=Настя=
– Чудакова! А ну, стоять! Я вспомнила, что ты мне еще диктант по сольфеджио не сдала! – лохматая голова Яны Петровны высунулась из аудитории, и острый палец учительницы уставился на меня, будто я ему должна миллион.
Я отбежала подальше во избежание задержания. Хи! И даже руки подняла: «Не стреляйте!»
– Простите, очень-очень спешу! В следующий раз обязательно сдам! Меня… – Я обернулась, чтобы не опростоволоситься, и выпалила: – Меня к ректору вызвали! Срочно! – и умчала по пустому коридору. Как горная коза, если не сказать хуже.
– Поставлю три в этом семестре, будешь знать! – крикнула вслед учительница. Строго, но беззлобно.

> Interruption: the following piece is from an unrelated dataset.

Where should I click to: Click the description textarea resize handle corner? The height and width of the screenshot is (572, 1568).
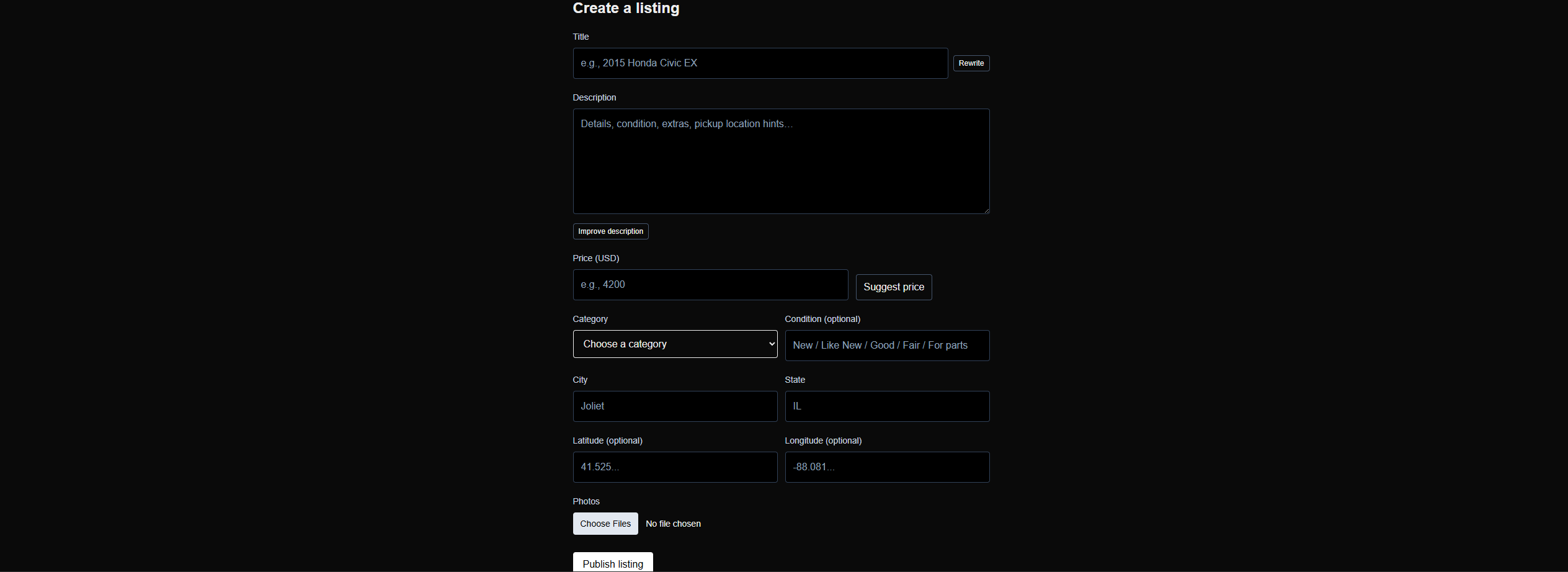pos(986,210)
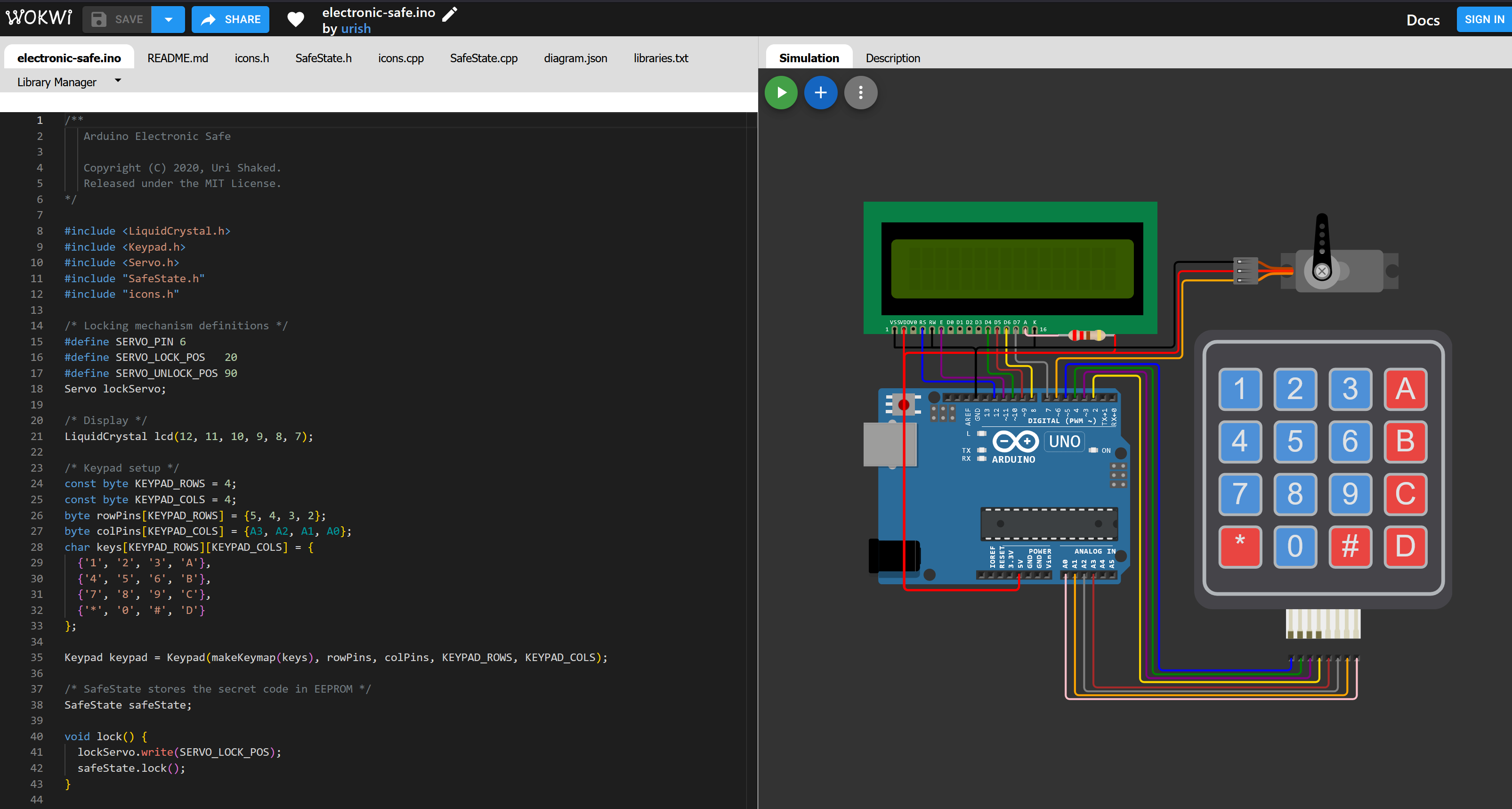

Я знала, что она мне все простит, потому что я у нее в любимчиках. Смешливое: «Чертовка!» погасло за громадными дверями.
В буфете было безлюдно: основные ленты уже закончились, остались индивидуальные уроки, а в пятницу их почти никто не ставил, потому что студенты разъезжались по домам. Одна я такая особенная! Пришлось на дополнительном по теории остаться, а впереди еще вокал – если я на него не забью в этот раз, время поджимало.
Повариха или продавщица – кто она, и не поймешь, – дремала за столом, подперев румяную щеку мощным кулаком. Когда я вошла и сквозняк смахнул с прилавка ценники, женщина очнулась и зачмокала пухлыми губами.
– Снова ты! Ты же ела час назад. Домой уже пора, – она улыбнулась и подобралась к стойке – собирать разлетевшиеся бумажки. В кармане белого хитона звякнули монетки для сдачи.
Я замялась. И правда, ела, и денег совсем не осталось, а живот добра не помнит и снова просит, а до дома еще дожить.
– Мне нужно подготовиться к сдаче семестровой контрольной по…
Сказать, что по всем предметам? Караул! Я обреченно опустила голову.
– Я просто посижу, – показала на столик в углу буфета и спрятала локон непослушных волос за ухо.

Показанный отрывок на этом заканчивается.